An obvious cause and effect relationship. Economic prosperity motivates people to vote Republican.
Guggi wrote:
How impressive that the officer was able to think of a clever put-down while being shot by the suspect.
Moe Katz wrote:
not cool.
brookly red wrote:
not yet, but in 5, 4, 3, 2, 1……
Guggi wrote:
I checked at CNN and the posters already are…
@ brookly red:
Not at all surprising, to the Left there is no greater evil than the TEA Party.
Da_Beerfreak wrote:
there is an unconfirmed report of a 2nd shooter… if true, conspiracy and not a lone nut.
From about an hour and a half ago:
Shooting at Sikh temple: Seven dead, including suspected gunman, police say
Da_Beerfreak wrote:
when I read the comments I am truly afraid… I wonder how many are political ops and how many are just stupid.
brookly red wrote:
i think TX might have unique rights in it’s Constitution in this respect. I lived there for a year but it was a long time ago so i can’t recall and things can change. my initial reaction to you question was to just think FAA and say not possible.
Kirly wrote:
Thank you. I don’t mind the surveillance part all that much, BUT it is only a matter of time till one of these things collides with a commercial carrier.
@ brookly redI don’t mind the surveillance part all that much:
That is truly a frightening statement and sentiment. If that’s a common attitude, we are truly lost.
/lurk
@ CynicalConservative:
yeah, i mind the surveillance too. it is too “1984″-ish for me.
brookly red wrote:
Personally I find the surveillance aspect utterly unacceptable. What ever happened to the concept of needing a warrant to place anyone under surveillance. You remember that dusty old document, written by those old dead white guys…

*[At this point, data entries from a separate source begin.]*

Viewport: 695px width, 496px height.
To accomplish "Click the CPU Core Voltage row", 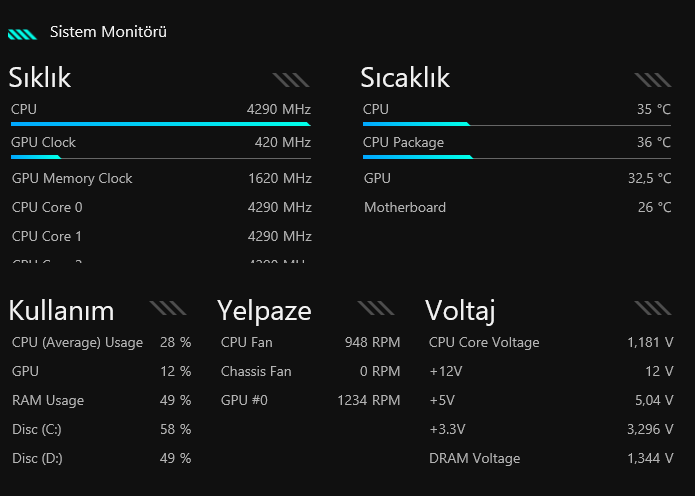I will (x=551, y=343).
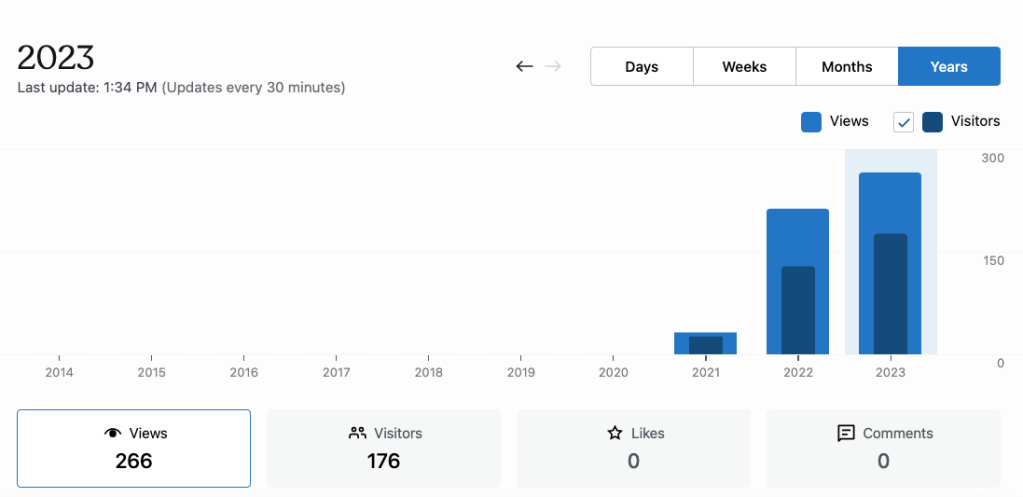
Task: Select the Years tab
Action: point(949,67)
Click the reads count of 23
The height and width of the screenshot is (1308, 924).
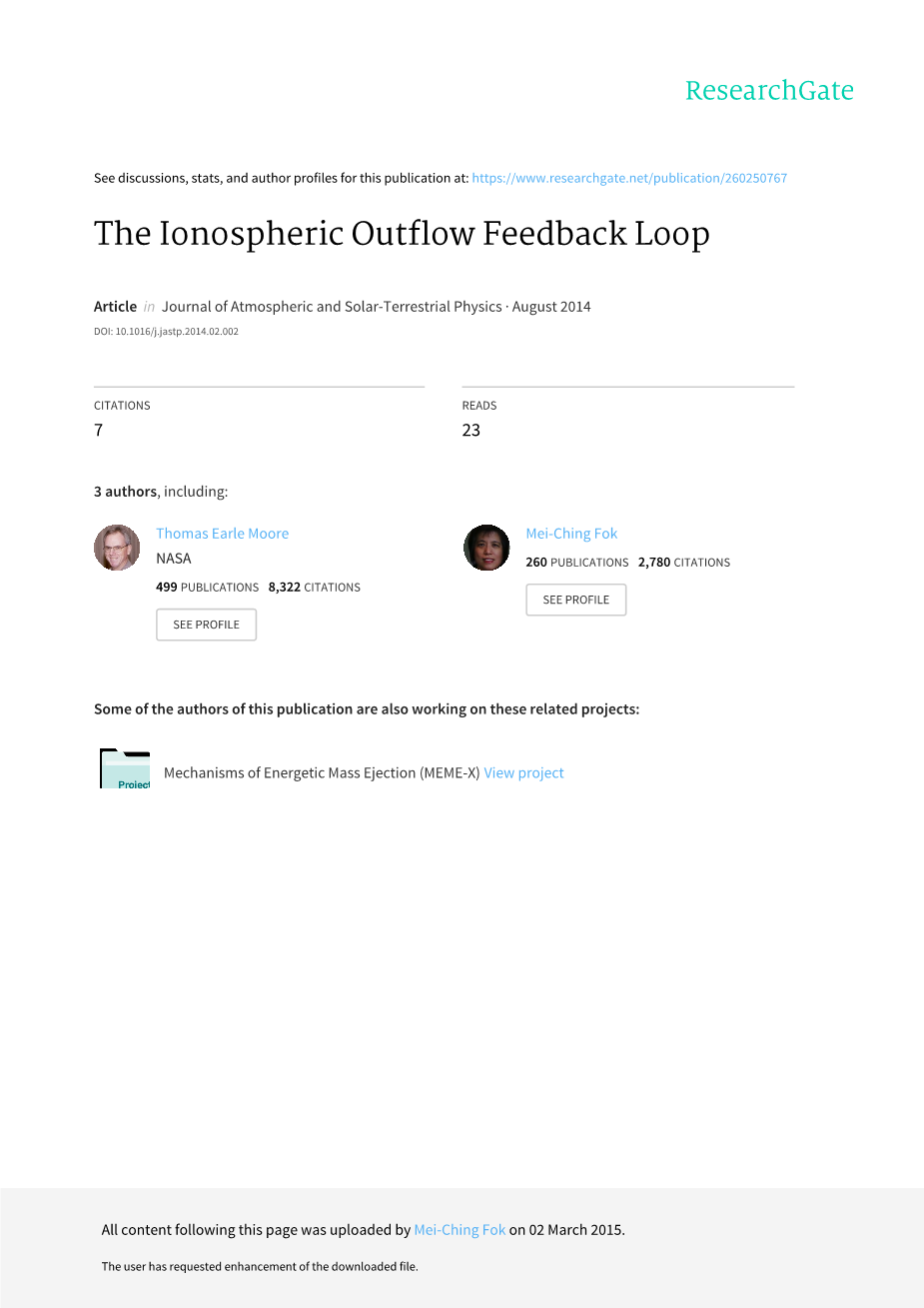click(470, 430)
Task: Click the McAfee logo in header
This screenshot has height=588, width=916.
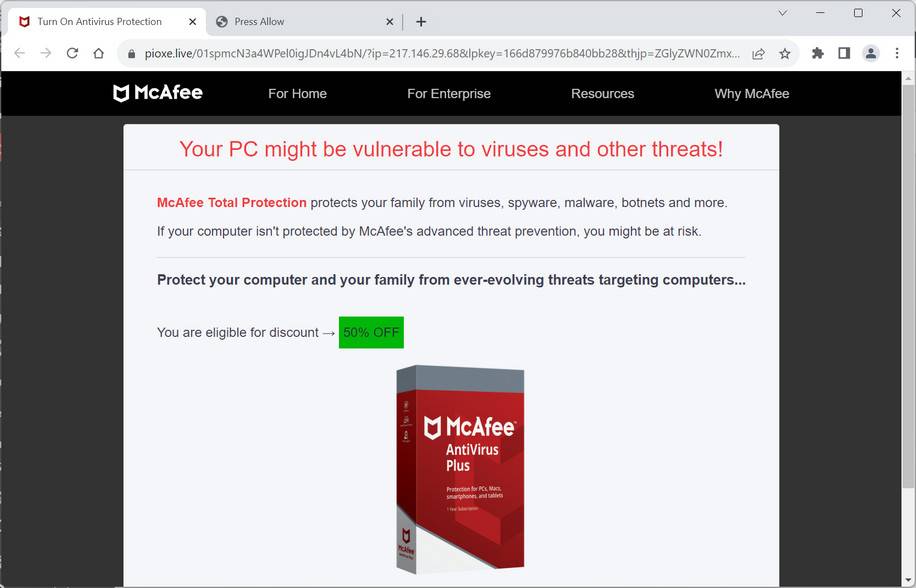Action: pyautogui.click(x=158, y=93)
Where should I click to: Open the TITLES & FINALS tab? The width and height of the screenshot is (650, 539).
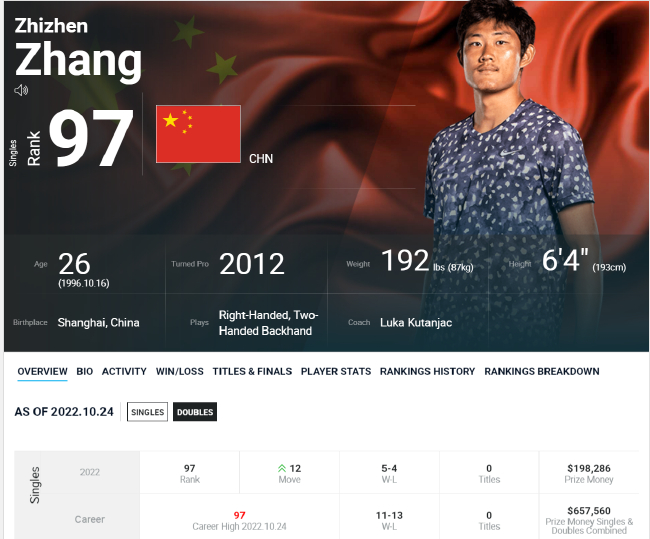[252, 371]
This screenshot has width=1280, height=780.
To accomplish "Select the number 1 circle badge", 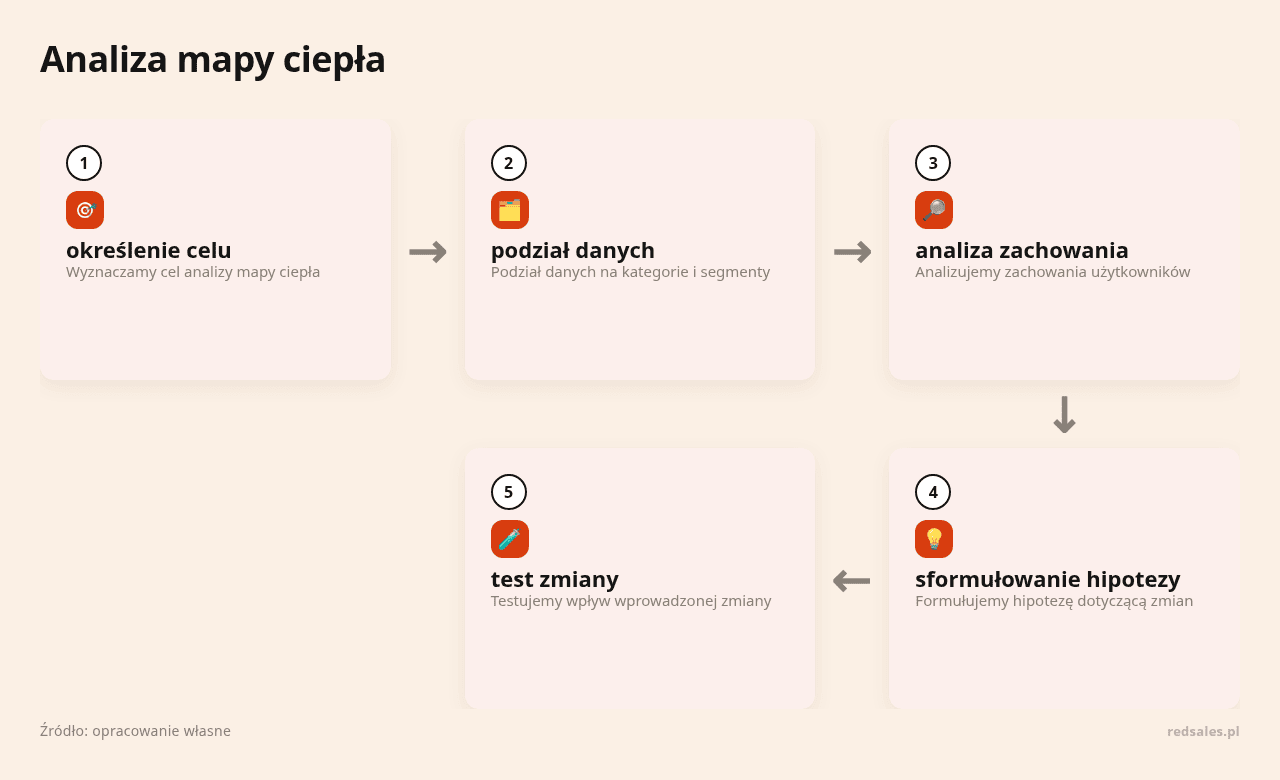I will click(x=84, y=163).

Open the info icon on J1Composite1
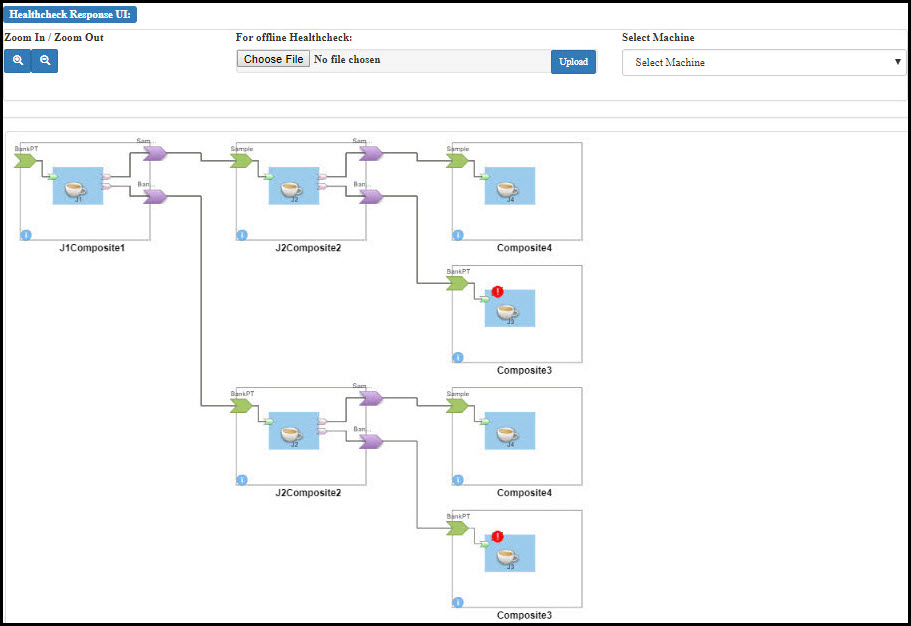click(x=26, y=235)
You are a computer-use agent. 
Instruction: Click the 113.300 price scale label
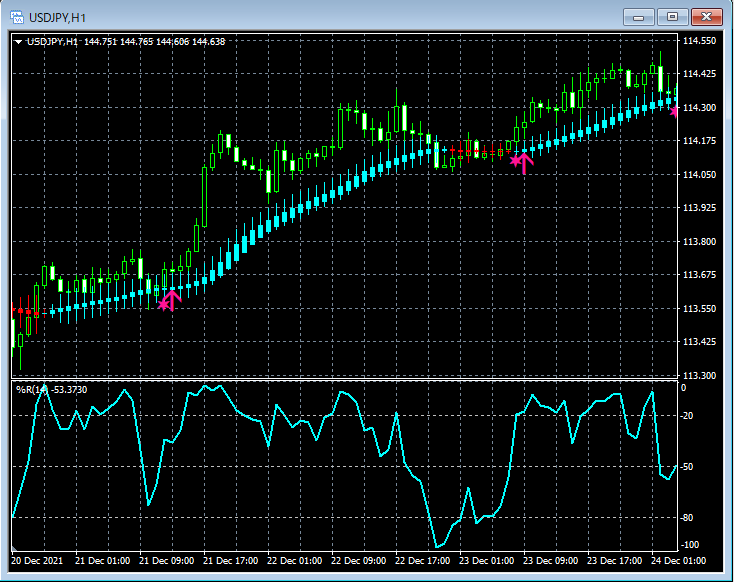coord(699,376)
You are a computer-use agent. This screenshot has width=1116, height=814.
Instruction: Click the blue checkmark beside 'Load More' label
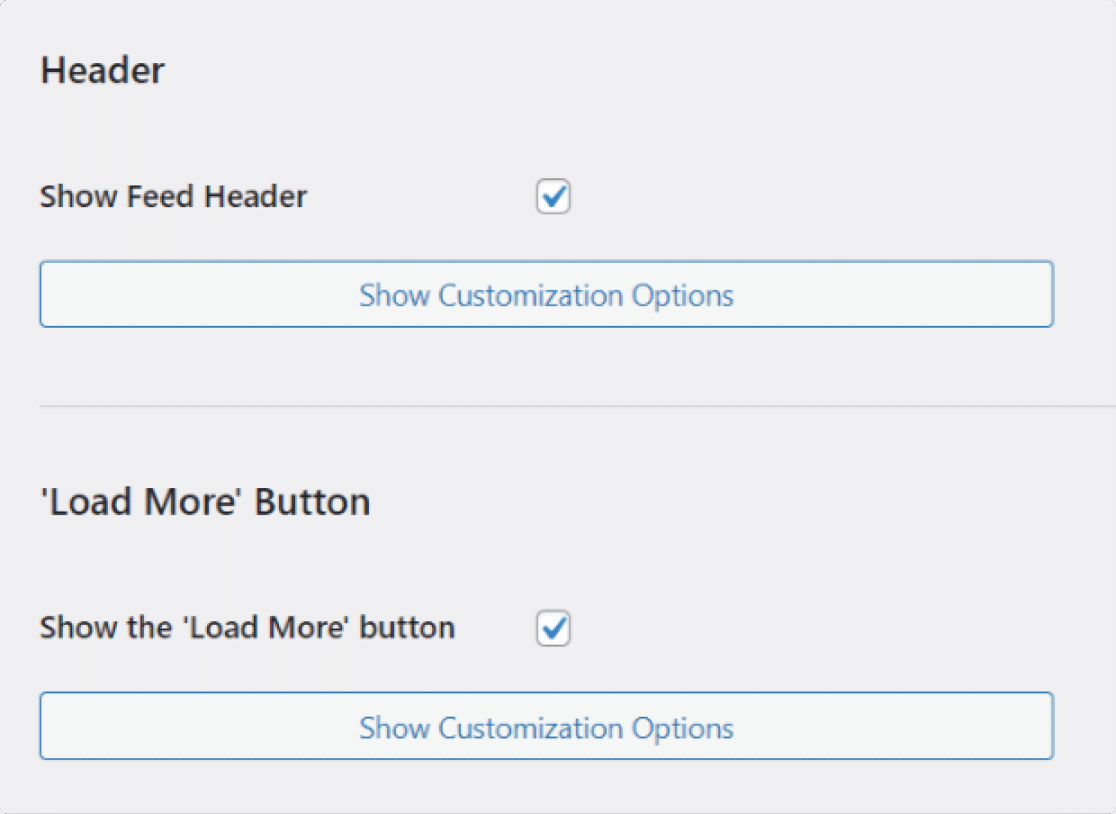tap(553, 628)
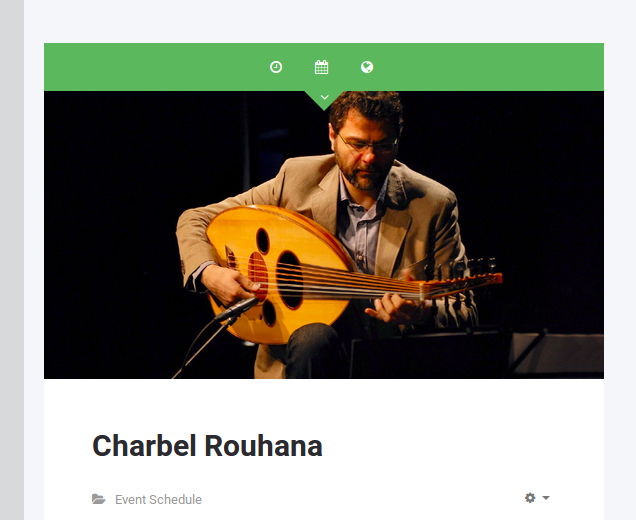Open the globe location icon
The height and width of the screenshot is (520, 636).
367,67
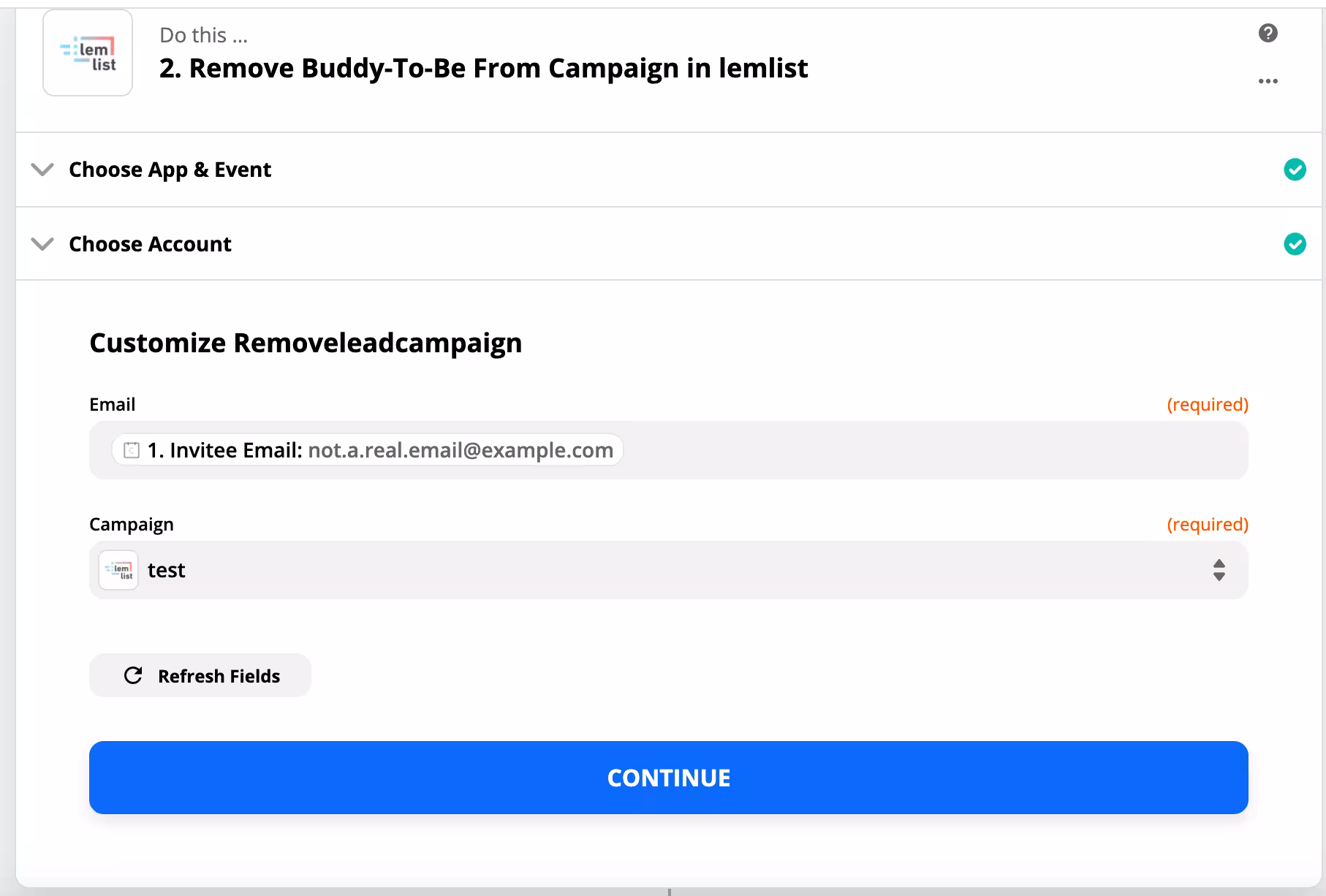Click green checkmark beside Choose Account
This screenshot has height=896, width=1326.
(1295, 244)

CynicalConservative wrote:
I’m with you on that on. The drones are part of the Left’s plans to destroy our privacy any way they can. Privacy interferers with the smooth running of a police state, and that interference can not be allowed.
brookly red wrote:
As a New Yorker, you’re likely more used to being constantly surveilled -- I don’t think much of America is aware of the extent of the surveillance on their daily lives, if they were, they’d be shocked.
Texans will be waving from their rocket ships at Californians in their choo-choo trains.